== ASSIGNMENT ==
Word for word, return every record.

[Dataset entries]

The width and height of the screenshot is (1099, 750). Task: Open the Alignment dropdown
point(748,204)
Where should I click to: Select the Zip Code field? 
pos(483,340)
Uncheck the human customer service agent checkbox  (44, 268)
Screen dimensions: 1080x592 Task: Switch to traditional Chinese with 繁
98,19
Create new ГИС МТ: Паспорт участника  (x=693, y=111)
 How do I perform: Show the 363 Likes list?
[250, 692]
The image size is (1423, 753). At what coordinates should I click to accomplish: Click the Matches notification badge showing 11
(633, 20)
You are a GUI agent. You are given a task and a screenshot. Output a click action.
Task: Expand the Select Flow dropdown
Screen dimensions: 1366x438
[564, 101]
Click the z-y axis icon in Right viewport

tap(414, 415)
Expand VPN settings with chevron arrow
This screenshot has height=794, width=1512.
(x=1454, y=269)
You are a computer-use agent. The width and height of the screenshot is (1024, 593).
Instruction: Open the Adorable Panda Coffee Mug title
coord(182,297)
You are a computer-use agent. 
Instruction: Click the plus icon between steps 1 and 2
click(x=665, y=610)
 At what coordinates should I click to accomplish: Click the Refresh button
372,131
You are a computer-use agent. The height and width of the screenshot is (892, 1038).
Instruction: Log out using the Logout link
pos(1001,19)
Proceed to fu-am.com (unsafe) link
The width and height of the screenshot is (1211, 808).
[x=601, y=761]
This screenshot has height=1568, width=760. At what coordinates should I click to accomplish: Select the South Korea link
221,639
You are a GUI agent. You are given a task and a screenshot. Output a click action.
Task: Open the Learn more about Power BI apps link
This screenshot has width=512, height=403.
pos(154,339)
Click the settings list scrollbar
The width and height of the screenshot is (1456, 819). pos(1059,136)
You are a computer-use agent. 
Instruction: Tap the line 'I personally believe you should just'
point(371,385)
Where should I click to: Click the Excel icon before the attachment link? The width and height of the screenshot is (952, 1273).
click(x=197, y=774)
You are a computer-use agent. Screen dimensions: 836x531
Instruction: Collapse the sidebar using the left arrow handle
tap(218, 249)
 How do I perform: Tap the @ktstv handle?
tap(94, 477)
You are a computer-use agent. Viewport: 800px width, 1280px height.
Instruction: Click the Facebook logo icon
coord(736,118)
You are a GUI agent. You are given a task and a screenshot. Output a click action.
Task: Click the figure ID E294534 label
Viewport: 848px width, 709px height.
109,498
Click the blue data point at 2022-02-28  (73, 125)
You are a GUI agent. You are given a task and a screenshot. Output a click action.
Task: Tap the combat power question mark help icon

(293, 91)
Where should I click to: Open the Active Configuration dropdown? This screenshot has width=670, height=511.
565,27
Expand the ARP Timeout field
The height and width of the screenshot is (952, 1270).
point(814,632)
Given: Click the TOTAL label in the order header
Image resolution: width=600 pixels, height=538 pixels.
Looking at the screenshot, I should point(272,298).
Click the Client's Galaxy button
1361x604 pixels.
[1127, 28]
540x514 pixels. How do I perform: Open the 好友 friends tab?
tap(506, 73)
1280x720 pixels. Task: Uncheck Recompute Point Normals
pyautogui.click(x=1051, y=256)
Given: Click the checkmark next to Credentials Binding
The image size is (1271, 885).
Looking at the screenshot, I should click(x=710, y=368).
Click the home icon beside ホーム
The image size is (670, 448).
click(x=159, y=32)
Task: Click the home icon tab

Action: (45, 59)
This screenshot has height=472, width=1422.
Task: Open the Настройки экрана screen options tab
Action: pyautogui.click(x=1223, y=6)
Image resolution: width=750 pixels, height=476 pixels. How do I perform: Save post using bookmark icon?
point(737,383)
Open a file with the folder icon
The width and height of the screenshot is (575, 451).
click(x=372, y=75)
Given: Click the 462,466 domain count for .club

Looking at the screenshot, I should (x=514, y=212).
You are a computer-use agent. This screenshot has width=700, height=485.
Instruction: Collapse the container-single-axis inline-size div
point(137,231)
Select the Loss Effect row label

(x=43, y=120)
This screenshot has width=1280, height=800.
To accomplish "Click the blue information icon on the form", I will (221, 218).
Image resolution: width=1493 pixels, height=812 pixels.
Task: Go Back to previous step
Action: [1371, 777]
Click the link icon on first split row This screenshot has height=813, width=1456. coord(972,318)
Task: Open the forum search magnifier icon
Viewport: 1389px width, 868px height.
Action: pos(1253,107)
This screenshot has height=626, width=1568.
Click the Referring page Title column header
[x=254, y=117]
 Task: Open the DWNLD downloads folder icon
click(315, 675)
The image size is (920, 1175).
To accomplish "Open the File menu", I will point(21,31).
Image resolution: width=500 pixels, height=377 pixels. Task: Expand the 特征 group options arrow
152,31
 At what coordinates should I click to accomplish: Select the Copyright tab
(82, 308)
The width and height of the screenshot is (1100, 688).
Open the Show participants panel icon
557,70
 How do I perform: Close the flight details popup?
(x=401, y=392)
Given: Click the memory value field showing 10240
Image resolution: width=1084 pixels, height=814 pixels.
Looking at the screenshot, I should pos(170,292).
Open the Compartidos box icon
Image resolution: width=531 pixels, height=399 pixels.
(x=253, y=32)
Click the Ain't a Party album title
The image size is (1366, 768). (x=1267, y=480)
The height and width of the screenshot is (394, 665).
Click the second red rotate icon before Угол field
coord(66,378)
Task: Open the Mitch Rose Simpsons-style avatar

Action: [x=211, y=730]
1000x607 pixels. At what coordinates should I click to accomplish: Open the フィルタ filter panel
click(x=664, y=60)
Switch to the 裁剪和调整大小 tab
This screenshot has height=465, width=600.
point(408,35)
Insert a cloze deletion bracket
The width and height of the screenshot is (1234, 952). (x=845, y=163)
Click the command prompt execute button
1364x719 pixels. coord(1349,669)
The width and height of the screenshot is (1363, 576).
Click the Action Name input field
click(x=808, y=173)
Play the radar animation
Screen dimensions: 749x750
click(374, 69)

== RESPONSE BOX ==
The width and height of the screenshot is (1099, 750). Task: Open the Alignment dropdown
point(748,204)
Where should I click to: Select the Zip Code field? 
pos(483,340)
Uncheck the human customer service agent checkbox  (44, 268)
Screen dimensions: 1080x592 Task: Switch to traditional Chinese with 繁
98,19
Create new ГИС МТ: Паспорт участника  (x=693, y=111)
 How do I perform: Show the 363 Likes list?
[250, 692]
The image size is (1423, 753). At what coordinates should I click to accomplish: Click the Matches notification badge showing 11
(633, 20)
You are a GUI agent. You are given a task and a screenshot. Output a click action.
Task: Expand the Select Flow dropdown
Screen dimensions: 1366x438
[564, 101]
Click the z-y axis icon in Right viewport

tap(414, 415)
Expand VPN settings with chevron arrow
This screenshot has height=794, width=1512.
(x=1454, y=269)
You are a computer-use agent. The width and height of the screenshot is (1024, 593).
Instruction: Open the Adorable Panda Coffee Mug title
coord(182,297)
You are a computer-use agent. 
Instruction: Click the plus icon between steps 1 and 2
click(x=665, y=610)
 At what coordinates should I click to accomplish: Click the Refresh button
372,131
You are a computer-use agent. The height and width of the screenshot is (892, 1038).
Instruction: Log out using the Logout link
pos(1001,19)
Proceed to fu-am.com (unsafe) link
The width and height of the screenshot is (1211, 808).
[x=601, y=761]
This screenshot has height=1568, width=760. At what coordinates should I click to accomplish: Select the South Korea link
221,639
You are a GUI agent. You are given a task and a screenshot. Output a click action.
Task: Open the Learn more about Power BI apps link
This screenshot has width=512, height=403.
pos(154,339)
Click the settings list scrollbar
The width and height of the screenshot is (1456, 819). pos(1059,136)
You are a computer-use agent. 
Instruction: Tap the line 'I personally believe you should just'
point(371,385)
Where should I click to: Click the Excel icon before the attachment link? The width and height of the screenshot is (952, 1273).
click(x=197, y=774)
You are a computer-use agent. Screen dimensions: 836x531
Instruction: Collapse the sidebar using the left arrow handle
tap(218, 249)
 How do I perform: Tap the @ktstv handle?
tap(94, 477)
You are a computer-use agent. Viewport: 800px width, 1280px height.
Instruction: Click the Facebook logo icon
coord(736,118)
You are a GUI agent. You are given a task and a screenshot. Output a click action.
Task: Click the figure ID E294534 label
Viewport: 848px width, 709px height.
109,498
Click the blue data point at 2022-02-28  (73, 125)
You are a GUI agent. You are given a task and a screenshot. Output a click action.
Task: Tap the combat power question mark help icon

(293, 91)
Where should I click to: Open the Active Configuration dropdown? This screenshot has width=670, height=511.
565,27
Expand the ARP Timeout field
The height and width of the screenshot is (952, 1270).
point(814,632)
Given: Click the TOTAL label in the order header
Image resolution: width=600 pixels, height=538 pixels.
Looking at the screenshot, I should point(272,298).
Click the Client's Galaxy button
1361x604 pixels.
[1127, 28]
540x514 pixels. How do I perform: Open the 好友 friends tab?
tap(506, 73)
1280x720 pixels. Task: Uncheck Recompute Point Normals
pyautogui.click(x=1051, y=256)
Given: Click the checkmark next to Credentials Binding
The image size is (1271, 885).
Looking at the screenshot, I should click(x=710, y=368).
Click the home icon beside ホーム
The image size is (670, 448).
click(x=159, y=32)
Task: Click the home icon tab

Action: (45, 59)
This screenshot has height=472, width=1422.
Task: Open the Настройки экрана screen options tab
Action: pyautogui.click(x=1223, y=6)
Image resolution: width=750 pixels, height=476 pixels. How do I perform: Save post using bookmark icon?
point(737,383)
Open a file with the folder icon
The width and height of the screenshot is (575, 451).
click(x=372, y=75)
Given: Click the 462,466 domain count for .club

Looking at the screenshot, I should (x=514, y=212).
You are a computer-use agent. This screenshot has width=700, height=485.
Instruction: Collapse the container-single-axis inline-size div
point(137,231)
Select the Loss Effect row label

(x=43, y=120)
This screenshot has width=1280, height=800.
To accomplish "Click the blue information icon on the form", I will (221, 218).
Image resolution: width=1493 pixels, height=812 pixels.
Task: Go Back to previous step
Action: [1371, 777]
Click the link icon on first split row This screenshot has height=813, width=1456. coord(972,318)
Task: Open the forum search magnifier icon
Viewport: 1389px width, 868px height.
Action: pos(1253,107)
This screenshot has height=626, width=1568.
Click the Referring page Title column header
[x=254, y=117]
 Task: Open the DWNLD downloads folder icon
click(315, 675)
The image size is (920, 1175).
To accomplish "Open the File menu", I will point(21,31).
Image resolution: width=500 pixels, height=377 pixels. Task: Expand the 特征 group options arrow
152,31
 At what coordinates should I click to accomplish: Select the Copyright tab
(82, 308)
The width and height of the screenshot is (1100, 688).
Open the Show participants panel icon
557,70
 How do I perform: Close the flight details popup?
(x=401, y=392)
Given: Click the memory value field showing 10240
Image resolution: width=1084 pixels, height=814 pixels.
Looking at the screenshot, I should pos(170,292).
Open the Compartidos box icon
Image resolution: width=531 pixels, height=399 pixels.
(x=253, y=32)
Click the Ain't a Party album title
The image size is (1366, 768). (x=1267, y=480)
The height and width of the screenshot is (394, 665).
Click the second red rotate icon before Угол field
coord(66,378)
Task: Open the Mitch Rose Simpsons-style avatar

Action: [x=211, y=730]
1000x607 pixels. At what coordinates should I click to accomplish: Open the フィルタ filter panel
click(x=664, y=60)
Switch to the 裁剪和调整大小 tab
This screenshot has height=465, width=600.
point(408,35)
Insert a cloze deletion bracket
The width and height of the screenshot is (1234, 952). (x=845, y=163)
Click the command prompt execute button
1364x719 pixels. coord(1349,669)
The width and height of the screenshot is (1363, 576).
Click the Action Name input field
click(x=808, y=173)
Play the radar animation
Screen dimensions: 749x750
click(374, 69)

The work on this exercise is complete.